In its appeal, the firm argues that the judge was wrong and that the arbitration decision it had initially won against a client should stand.

Wells Fargo Advisors this week took aim at a Georgia Superior Court judge’s order dismissing an arbitration claim that Wells Fargo had won 2½ years ago involving a client who sued the firm for mismanaging his account.

In the Wells Fargo Advisors appeal, which was filed Monday in Georgia’s Court of Appeals, the firm argued that the judge, Fulton County Superior Court Judge Belinda E. Edwards, was wrong and that the arbitration decision it had won initially should stand and not be overturned.

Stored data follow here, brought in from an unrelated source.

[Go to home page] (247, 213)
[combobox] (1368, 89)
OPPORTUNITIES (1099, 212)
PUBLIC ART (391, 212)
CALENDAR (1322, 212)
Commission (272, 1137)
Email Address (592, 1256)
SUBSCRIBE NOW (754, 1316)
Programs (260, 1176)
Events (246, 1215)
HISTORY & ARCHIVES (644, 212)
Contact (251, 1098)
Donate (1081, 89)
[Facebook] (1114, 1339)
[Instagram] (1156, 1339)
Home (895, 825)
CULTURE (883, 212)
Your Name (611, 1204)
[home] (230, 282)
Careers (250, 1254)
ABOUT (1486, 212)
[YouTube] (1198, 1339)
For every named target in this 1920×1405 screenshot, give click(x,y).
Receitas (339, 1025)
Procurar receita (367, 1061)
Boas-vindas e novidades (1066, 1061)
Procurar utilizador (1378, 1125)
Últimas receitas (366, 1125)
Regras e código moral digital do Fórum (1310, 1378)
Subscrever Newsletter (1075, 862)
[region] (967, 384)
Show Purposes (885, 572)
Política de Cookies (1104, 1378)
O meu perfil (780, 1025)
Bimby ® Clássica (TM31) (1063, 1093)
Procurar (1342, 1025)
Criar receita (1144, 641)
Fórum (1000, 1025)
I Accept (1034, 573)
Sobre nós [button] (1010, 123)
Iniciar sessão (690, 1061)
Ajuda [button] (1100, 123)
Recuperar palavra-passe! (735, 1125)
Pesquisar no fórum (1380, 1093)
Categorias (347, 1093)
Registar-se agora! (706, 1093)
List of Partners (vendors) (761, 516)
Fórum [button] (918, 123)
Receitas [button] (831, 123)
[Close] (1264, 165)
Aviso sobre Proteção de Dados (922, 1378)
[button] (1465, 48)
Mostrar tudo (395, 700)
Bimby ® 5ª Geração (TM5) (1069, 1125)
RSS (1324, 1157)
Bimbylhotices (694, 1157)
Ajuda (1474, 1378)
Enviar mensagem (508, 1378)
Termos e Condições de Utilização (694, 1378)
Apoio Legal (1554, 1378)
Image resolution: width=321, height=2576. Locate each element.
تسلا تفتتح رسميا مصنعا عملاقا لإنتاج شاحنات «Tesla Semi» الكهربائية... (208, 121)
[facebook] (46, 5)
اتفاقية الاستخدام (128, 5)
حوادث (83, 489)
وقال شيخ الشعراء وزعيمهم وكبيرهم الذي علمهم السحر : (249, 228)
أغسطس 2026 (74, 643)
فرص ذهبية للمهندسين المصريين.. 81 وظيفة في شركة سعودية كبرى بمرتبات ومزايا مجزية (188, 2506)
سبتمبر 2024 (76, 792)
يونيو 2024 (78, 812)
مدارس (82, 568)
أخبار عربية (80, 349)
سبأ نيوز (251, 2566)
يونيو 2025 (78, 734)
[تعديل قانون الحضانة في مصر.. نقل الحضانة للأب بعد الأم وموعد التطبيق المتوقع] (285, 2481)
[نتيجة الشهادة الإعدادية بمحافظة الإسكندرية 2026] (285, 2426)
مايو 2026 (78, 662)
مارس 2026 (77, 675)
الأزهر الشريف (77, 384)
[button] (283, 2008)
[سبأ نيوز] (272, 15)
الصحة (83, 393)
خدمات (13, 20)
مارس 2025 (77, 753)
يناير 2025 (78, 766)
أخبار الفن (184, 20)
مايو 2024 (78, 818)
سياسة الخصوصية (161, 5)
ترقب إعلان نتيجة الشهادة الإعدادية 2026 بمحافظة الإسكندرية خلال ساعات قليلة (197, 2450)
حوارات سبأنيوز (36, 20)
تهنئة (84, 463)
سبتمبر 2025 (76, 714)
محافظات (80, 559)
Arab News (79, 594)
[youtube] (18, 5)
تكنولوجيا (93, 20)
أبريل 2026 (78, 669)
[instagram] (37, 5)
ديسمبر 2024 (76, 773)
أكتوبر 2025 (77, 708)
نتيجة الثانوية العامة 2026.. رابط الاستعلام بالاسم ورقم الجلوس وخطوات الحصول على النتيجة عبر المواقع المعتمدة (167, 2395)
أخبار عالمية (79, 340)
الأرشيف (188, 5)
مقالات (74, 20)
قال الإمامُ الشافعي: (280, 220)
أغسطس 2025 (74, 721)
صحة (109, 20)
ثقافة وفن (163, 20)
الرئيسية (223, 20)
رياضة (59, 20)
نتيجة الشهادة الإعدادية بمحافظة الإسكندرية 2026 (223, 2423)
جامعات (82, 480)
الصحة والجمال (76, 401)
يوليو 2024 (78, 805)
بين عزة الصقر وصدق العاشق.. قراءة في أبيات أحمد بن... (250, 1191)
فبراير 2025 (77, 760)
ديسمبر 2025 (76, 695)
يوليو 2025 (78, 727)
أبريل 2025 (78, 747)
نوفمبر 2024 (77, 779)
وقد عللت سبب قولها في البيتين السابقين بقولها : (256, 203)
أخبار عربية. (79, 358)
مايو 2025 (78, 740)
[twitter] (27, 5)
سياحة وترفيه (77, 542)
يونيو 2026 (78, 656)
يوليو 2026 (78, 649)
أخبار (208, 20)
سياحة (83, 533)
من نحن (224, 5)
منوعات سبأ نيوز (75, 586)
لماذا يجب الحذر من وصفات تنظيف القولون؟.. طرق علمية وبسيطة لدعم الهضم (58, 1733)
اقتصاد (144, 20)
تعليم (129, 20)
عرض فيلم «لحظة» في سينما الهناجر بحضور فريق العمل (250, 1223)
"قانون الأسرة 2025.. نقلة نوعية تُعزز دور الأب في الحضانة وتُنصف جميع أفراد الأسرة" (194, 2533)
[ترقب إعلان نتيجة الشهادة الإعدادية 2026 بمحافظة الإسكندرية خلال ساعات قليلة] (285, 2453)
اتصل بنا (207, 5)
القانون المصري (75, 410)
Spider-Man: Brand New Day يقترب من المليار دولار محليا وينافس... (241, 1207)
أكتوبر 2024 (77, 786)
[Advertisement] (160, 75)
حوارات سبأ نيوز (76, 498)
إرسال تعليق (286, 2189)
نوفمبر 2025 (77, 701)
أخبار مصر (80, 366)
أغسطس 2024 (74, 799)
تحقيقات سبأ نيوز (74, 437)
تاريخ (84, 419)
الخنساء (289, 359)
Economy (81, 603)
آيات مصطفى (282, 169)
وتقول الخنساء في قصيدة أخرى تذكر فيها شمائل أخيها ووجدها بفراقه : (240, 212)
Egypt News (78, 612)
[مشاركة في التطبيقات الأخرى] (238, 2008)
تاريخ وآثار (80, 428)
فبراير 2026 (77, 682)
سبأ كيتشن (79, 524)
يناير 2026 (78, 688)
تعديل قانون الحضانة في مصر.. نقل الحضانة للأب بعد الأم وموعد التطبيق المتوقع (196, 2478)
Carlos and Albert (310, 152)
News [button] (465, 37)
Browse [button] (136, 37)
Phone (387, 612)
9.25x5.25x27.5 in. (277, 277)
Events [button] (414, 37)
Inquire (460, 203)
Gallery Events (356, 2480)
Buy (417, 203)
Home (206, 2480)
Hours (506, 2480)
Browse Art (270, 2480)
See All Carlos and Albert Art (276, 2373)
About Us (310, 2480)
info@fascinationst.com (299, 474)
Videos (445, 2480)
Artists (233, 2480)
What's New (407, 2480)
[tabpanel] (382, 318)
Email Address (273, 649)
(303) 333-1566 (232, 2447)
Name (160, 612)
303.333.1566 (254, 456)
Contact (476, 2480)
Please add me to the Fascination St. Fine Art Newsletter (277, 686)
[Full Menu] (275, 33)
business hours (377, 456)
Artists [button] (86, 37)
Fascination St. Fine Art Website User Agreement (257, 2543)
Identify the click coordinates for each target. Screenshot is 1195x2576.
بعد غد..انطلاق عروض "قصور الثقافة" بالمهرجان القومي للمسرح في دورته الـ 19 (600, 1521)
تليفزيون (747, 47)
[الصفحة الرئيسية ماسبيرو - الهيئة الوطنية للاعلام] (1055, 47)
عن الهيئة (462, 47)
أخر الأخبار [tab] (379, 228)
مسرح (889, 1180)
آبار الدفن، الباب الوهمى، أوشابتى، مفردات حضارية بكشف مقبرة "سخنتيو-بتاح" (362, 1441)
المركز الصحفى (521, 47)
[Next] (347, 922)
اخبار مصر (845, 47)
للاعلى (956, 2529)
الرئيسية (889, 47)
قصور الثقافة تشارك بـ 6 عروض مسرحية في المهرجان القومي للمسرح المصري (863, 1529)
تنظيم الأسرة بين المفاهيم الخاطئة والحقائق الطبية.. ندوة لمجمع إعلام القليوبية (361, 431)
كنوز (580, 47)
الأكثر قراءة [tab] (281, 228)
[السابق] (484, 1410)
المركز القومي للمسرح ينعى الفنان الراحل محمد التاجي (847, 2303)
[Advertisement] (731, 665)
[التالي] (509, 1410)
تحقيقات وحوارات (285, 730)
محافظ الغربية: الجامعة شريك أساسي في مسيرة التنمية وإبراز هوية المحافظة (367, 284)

In 2017, Wells Fargo Advisors client Brian Leggett filed a complaint in Atlanta with Finra arbitration, suing the firm and his broker for $1.5 million and alleging that Wells Fargo failed to adequately train, monitor and supervise two registered reps who mismanaged his account. In 2019, Leggett lost that claim, with the three Finra arbitrators denying the allegations, according to the decision at the time.

Either the claimant or the defendant can go to court to overturn an arbitration panel’s decision, but they’re highly unlikely to get a favorable ruling. But on Jan. 25, Edwards ordered the dismissal of Wells Fargo’s legal victory over its client, Leggett.

“The trial court vacated the [arbitration] award notwithstanding that the factual findings in its order are false and wholly unsupported by the record,” according to the Wells Fargo Advisors appeal. “If this court does not reverse, the trial court will have effectively deprived [Wells Fargo Advisors] of the benefit of the written contractual bargain that it had struck with Leggett.”

At the center of the judge’s order to undo Wells Fargo’s July 2019 victory was her condemnation of alleged manipulation in the way arbitration panelists, who ultimately approve or deny damages in such claims, are selected under the aegis of the Financial Industry Regulatory Authority Inc.

Any mismanagement of the decades-old process, which uses a computer-generated list to select arbitration panelists in an effort to reach neutrality between the two sides, would be a violation of industry rules.

“As we previously stated, Wells Fargo follows all Finra rules and procedures for the arbitrator selection process, as we did in this case,” a Wells Fargo spokesperson wrote in an email. “We continue to adamantly deny the allegations cited in this decision and have proceeded with the appeal.”